Requirement ▸
Locate the lines of the listing below that hold "Shipping", then copy each of them.

BEGIN

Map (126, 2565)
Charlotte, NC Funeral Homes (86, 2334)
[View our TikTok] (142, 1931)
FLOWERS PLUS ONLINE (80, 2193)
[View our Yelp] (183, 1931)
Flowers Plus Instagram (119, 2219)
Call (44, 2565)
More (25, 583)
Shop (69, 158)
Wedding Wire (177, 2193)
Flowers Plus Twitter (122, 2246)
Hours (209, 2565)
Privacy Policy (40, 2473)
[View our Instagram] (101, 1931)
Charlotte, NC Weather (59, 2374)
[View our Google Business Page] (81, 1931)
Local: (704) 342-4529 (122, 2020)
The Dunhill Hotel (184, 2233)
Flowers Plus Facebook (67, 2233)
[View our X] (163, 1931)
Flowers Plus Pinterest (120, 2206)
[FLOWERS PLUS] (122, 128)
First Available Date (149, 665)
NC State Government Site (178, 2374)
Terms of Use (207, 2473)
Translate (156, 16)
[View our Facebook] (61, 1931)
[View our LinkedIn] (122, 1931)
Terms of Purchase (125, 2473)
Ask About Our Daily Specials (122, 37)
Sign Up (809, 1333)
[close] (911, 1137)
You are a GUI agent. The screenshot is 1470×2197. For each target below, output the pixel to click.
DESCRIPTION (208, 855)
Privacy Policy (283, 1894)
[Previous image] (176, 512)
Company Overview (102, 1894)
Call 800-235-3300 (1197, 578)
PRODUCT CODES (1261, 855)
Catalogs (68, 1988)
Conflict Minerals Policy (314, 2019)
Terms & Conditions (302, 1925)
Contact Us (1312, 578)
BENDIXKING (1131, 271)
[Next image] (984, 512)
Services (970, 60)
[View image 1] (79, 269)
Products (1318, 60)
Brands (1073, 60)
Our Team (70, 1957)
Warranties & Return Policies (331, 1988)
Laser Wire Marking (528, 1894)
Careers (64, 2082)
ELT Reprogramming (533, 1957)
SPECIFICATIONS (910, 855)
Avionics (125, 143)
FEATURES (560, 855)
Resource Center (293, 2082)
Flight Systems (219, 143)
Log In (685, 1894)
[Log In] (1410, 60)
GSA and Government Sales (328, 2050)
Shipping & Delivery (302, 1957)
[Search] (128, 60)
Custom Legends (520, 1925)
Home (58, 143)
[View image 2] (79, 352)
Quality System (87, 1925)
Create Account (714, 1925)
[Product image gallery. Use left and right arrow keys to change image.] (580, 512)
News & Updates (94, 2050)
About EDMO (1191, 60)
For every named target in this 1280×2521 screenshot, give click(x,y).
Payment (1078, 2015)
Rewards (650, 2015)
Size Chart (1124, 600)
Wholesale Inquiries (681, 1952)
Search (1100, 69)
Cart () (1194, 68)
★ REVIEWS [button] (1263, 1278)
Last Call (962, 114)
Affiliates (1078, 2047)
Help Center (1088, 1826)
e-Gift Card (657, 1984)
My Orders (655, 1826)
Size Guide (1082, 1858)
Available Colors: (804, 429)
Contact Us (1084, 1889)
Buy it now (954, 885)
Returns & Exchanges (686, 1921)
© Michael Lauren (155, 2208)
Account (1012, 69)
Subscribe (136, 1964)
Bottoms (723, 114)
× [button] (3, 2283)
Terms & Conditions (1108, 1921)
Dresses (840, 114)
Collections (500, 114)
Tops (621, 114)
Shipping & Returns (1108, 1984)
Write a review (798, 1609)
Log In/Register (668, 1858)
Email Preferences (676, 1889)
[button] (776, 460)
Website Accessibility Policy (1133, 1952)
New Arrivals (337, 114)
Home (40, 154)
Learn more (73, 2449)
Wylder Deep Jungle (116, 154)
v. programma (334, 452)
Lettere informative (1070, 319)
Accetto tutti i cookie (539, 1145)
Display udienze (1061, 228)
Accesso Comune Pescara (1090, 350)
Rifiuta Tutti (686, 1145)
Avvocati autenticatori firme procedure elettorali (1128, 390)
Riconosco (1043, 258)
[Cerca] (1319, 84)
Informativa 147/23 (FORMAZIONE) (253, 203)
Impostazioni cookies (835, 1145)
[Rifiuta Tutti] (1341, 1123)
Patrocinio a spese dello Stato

END

Response area ▸
Shipping & Delivery (302, 1957)
Shipping & Returns (1108, 1984)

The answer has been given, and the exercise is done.